* [To be done] Return each line below that contains the string "Task". Case counts.
--- Start of Listing ---
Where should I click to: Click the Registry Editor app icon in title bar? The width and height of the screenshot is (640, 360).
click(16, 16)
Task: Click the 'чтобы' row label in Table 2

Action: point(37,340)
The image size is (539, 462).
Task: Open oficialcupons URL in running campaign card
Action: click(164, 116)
--- End of Listing ---
--- Start of Listing ---
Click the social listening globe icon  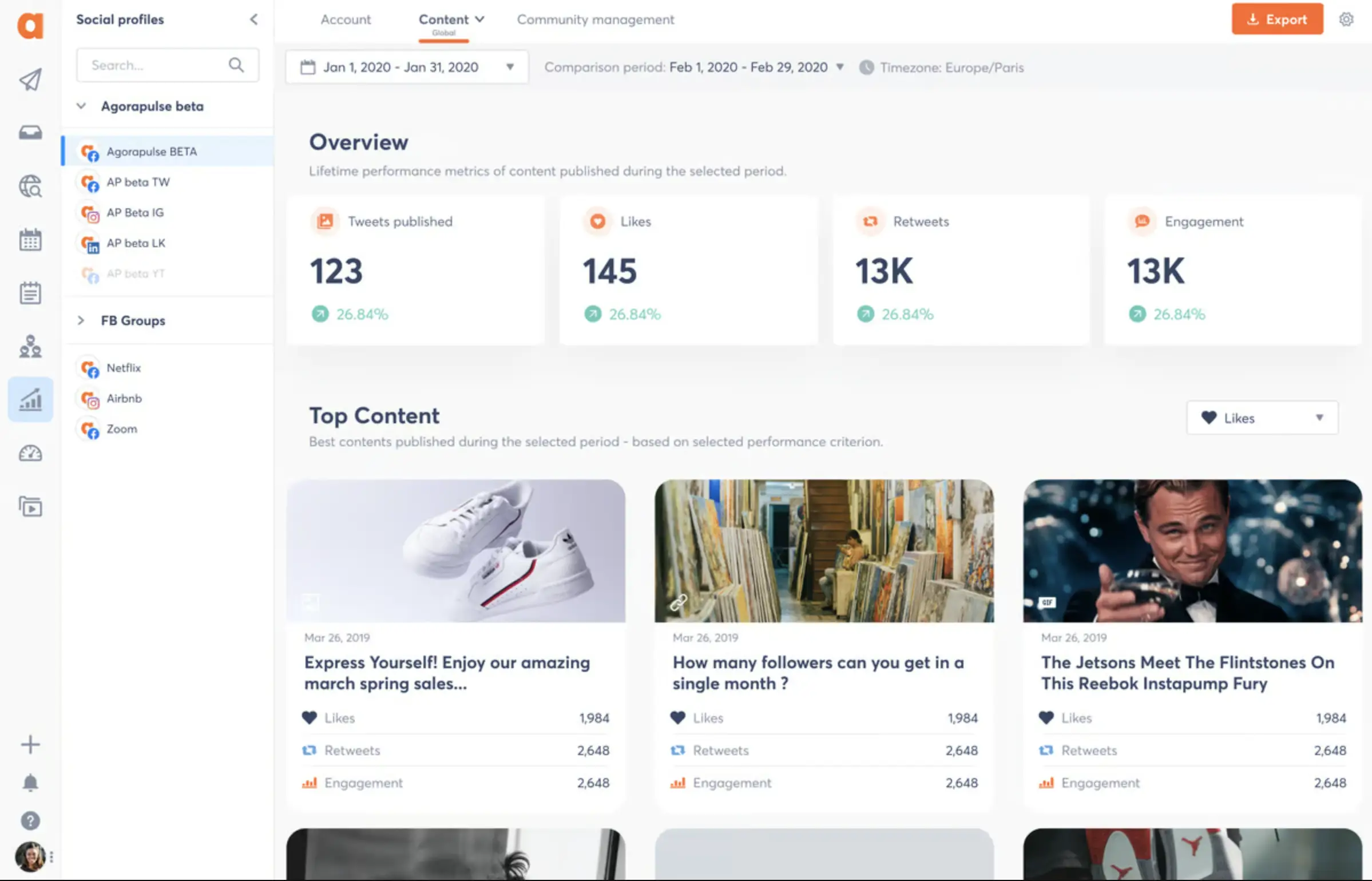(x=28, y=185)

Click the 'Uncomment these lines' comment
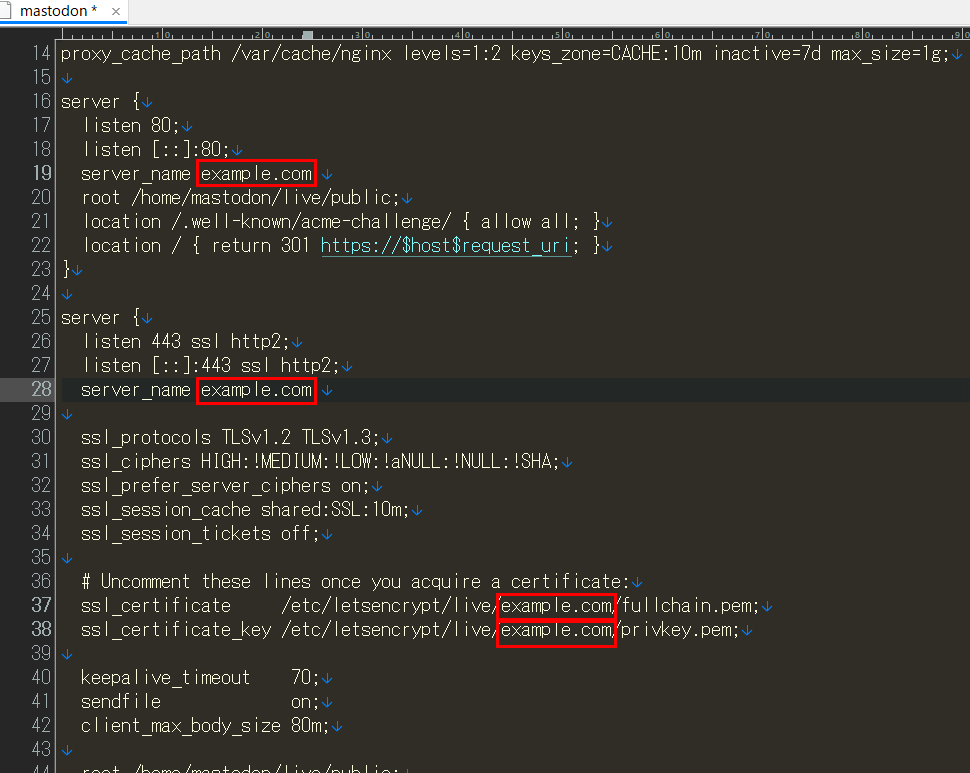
--- End of Listing ---
* [Expected output]
Task: Click the 'чтобы' row label in Table 2
Task: Open oficialcupons URL in running campaign card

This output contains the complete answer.